To fix that, we needed our index to treat exact matches as more important than partial matches. Azure Search exposes the idea of a scoring profile, so we can easily set up the index to give more weight to results coming from the fullNamefield. We choose a two to one weight ratio for fullName to partialName matches.

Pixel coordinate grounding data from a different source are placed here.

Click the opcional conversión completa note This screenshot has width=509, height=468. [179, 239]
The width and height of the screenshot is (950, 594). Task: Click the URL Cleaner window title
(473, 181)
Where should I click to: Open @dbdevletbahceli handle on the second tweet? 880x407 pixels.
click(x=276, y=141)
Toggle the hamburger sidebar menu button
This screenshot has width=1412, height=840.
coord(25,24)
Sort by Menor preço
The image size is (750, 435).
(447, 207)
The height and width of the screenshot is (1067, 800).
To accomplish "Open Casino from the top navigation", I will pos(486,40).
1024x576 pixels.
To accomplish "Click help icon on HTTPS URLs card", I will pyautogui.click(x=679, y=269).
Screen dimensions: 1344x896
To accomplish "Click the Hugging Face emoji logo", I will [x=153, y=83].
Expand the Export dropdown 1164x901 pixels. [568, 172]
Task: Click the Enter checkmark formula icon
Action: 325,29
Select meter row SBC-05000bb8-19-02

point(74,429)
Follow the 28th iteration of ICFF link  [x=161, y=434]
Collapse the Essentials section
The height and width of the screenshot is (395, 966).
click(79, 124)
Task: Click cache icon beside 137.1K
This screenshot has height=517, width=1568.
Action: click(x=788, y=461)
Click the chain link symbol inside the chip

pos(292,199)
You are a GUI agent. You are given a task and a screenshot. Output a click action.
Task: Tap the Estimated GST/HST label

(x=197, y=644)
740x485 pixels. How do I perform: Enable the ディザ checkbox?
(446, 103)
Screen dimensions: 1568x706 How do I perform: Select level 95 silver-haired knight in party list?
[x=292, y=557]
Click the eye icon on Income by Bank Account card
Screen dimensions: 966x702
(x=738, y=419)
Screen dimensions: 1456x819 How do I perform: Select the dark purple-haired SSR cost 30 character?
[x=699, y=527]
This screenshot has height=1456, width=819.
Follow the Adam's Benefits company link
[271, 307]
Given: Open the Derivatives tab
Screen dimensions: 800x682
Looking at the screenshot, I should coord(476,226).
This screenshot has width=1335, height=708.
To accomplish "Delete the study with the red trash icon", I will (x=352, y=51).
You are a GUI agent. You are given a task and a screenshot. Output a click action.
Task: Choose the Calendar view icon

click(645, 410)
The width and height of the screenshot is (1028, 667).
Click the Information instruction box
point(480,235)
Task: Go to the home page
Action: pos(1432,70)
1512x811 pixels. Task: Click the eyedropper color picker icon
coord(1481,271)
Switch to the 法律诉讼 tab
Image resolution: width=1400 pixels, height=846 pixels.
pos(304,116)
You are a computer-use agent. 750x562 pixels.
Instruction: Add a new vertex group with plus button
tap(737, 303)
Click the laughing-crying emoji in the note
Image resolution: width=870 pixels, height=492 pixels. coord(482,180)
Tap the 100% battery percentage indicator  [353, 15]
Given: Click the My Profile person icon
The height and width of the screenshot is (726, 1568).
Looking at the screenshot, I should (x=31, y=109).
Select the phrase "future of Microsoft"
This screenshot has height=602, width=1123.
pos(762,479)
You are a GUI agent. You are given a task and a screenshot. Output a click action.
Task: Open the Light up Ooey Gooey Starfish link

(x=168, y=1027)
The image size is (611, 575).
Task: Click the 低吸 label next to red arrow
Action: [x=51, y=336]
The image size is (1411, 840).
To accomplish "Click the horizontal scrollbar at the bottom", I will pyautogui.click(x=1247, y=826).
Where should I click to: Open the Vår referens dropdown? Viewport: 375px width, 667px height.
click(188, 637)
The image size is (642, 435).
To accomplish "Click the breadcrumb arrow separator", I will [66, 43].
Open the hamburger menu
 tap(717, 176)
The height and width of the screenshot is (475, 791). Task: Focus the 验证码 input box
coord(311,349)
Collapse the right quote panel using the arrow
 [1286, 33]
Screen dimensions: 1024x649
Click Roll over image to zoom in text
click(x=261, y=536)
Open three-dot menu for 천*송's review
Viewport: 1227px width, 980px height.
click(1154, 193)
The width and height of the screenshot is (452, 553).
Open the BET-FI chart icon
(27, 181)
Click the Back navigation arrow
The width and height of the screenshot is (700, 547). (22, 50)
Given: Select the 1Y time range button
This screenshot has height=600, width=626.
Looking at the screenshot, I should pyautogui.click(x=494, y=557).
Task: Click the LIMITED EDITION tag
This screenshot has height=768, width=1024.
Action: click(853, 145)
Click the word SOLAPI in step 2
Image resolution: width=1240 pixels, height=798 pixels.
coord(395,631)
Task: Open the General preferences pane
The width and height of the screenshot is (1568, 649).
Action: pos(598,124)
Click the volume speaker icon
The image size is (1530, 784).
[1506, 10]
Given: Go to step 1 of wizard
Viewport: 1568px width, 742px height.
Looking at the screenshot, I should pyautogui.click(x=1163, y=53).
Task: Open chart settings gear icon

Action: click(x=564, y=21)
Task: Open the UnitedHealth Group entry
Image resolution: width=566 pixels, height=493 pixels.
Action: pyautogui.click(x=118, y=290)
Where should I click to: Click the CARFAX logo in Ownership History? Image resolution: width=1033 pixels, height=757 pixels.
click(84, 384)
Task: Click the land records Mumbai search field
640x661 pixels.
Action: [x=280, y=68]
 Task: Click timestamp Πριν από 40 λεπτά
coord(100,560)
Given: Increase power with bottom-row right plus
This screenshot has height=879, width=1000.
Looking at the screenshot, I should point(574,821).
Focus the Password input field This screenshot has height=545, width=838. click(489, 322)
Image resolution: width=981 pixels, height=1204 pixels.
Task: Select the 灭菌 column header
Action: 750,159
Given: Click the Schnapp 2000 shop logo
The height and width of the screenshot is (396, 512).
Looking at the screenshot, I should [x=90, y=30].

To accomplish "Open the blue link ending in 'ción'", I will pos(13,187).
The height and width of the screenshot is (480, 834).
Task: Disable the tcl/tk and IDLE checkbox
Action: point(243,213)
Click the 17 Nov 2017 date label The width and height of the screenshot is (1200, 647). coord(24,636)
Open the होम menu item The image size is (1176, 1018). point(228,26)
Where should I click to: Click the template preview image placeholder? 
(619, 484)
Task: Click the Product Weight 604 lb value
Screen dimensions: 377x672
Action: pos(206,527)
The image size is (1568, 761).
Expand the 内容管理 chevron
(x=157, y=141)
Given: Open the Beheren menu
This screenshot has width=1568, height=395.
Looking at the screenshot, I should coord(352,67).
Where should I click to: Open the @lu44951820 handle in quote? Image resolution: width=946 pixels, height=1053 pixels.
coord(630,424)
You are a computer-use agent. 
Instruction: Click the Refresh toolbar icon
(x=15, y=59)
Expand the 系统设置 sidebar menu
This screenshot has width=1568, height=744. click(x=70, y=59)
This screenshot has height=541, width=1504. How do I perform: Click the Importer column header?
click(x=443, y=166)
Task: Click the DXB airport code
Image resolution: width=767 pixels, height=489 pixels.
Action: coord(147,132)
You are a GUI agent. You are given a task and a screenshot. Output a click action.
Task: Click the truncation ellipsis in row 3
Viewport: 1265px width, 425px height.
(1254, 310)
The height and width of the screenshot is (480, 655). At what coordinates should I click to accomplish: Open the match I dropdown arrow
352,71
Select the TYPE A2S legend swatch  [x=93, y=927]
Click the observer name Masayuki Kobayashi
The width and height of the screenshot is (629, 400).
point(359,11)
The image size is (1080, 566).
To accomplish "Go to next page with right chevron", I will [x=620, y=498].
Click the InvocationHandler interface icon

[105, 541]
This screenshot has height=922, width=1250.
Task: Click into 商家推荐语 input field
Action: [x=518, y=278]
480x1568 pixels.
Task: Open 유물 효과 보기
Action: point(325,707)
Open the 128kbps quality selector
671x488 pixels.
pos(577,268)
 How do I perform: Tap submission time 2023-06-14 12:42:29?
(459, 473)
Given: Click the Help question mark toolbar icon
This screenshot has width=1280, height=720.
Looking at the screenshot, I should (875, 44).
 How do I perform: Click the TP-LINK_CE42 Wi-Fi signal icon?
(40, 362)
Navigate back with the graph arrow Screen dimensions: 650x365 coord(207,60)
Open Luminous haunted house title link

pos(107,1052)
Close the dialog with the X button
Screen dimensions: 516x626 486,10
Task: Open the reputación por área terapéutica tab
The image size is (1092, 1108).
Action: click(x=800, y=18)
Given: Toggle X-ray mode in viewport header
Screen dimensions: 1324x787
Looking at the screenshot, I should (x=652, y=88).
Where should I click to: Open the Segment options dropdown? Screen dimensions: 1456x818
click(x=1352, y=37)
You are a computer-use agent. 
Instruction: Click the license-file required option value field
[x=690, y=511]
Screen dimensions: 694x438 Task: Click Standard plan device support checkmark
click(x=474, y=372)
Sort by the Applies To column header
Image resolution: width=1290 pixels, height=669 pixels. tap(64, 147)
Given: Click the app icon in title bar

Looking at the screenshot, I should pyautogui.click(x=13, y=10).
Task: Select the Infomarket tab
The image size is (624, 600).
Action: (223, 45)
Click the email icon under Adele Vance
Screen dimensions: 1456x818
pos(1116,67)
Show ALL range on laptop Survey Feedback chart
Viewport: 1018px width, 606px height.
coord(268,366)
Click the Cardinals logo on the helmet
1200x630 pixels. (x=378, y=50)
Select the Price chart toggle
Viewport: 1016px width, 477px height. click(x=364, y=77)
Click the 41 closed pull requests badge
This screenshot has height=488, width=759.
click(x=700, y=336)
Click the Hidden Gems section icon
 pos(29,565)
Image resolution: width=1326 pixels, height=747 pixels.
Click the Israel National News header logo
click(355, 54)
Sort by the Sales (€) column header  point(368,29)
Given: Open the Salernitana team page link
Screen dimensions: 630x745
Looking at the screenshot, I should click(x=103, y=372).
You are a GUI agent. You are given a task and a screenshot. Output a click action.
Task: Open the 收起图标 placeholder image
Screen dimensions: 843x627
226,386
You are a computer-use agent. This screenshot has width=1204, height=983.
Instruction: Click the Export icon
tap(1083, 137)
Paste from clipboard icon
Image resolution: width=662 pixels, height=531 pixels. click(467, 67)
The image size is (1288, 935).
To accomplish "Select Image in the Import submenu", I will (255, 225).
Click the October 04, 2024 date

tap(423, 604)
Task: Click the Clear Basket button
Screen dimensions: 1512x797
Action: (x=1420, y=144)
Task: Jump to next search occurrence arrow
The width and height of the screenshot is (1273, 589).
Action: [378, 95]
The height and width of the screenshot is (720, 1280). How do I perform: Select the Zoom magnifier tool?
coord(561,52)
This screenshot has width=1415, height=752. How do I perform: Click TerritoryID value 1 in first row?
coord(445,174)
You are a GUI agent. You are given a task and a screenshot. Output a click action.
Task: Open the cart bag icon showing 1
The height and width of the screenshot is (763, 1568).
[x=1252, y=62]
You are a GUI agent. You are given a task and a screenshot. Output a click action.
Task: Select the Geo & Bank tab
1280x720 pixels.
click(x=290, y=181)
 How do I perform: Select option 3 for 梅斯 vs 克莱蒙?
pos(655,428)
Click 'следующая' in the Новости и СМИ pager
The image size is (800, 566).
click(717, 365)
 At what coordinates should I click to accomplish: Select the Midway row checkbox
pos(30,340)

Here’s the updated, and final index definition:


{
  "name": "droplets",
  "fields": [
    {
      "name": "id",
      "type": "Edm.String",
      "retrievable": true,
      "searchable": false,
      "filterable": false,
      "sortable": false,
      "facetable": false,
      "key": true
    },
    {
      "name": "fullName",
      "type": "Edm.String",
      "retrievable": true,
      "searchable": true,
      "filterable": false,
      "sortable": false,
      "facetable": false,
      "key": false
    },
    {
      "name": "partialName",
      "type": "Edm.String",
      "retrievable": false,
      "searchable": true,
      "filterable": false,
      "sortable": false,
      "facetable": false,
      "key": false,
      "searchAnalyzer": "standardCmAnalyzer",
      "indexAnalyzer": "prefixCmAnalyzer"
    }
  ],
  "corsOptions": {
    "allowedOrigins": ["https://app.cloudmaker.ai"]
  },
  "analyzers": [
    {
      "name": "standardCmAnalyzer",
      "@odata.type": "#Microsoft.Azure.Search.CustomAnalyzer",
      "tokenizer": "standard_v2",
      "tokenFilters": ["lowercase", "asciifolding"]
    },
    {
      "name": "prefixCmAnalyzer",
      "@odata.type": "#Microsoft.Azure.Search.CustomAnalyzer",
      "tokenizer": "standard_v2",
      "tokenFilters": [ 
        "lowercase",
        "asciifolding",
        "edgeNGramCmTokenFilter"
      ]
    }
  ],
  "tokenFilters": [
    {
      "name": "edgeNGramCmTokenFilter",
      "@odata.type": "#Microsoft.Azure.Search.EdgeNGramTokenFilterV2",
      "minGram": 2,
      "maxGram": 20
    }
  ],
  "scoringProfiles": [
    {
      "name": "exactFirst",
      "text": {
      "weights": {
        "fullName": 2,
        "partialName": 1
      }
    }
  }
  ],
  "defaultScoringProfile": "exactFirst"
}

Final Thoughts

Azure Search is a great service that allows engineers with not much knowledge on search technologies to implement search functionality in their apps quickly. Adding partial word matching is a bit more challenging, but hopefully this post makes it easier to understand and implement.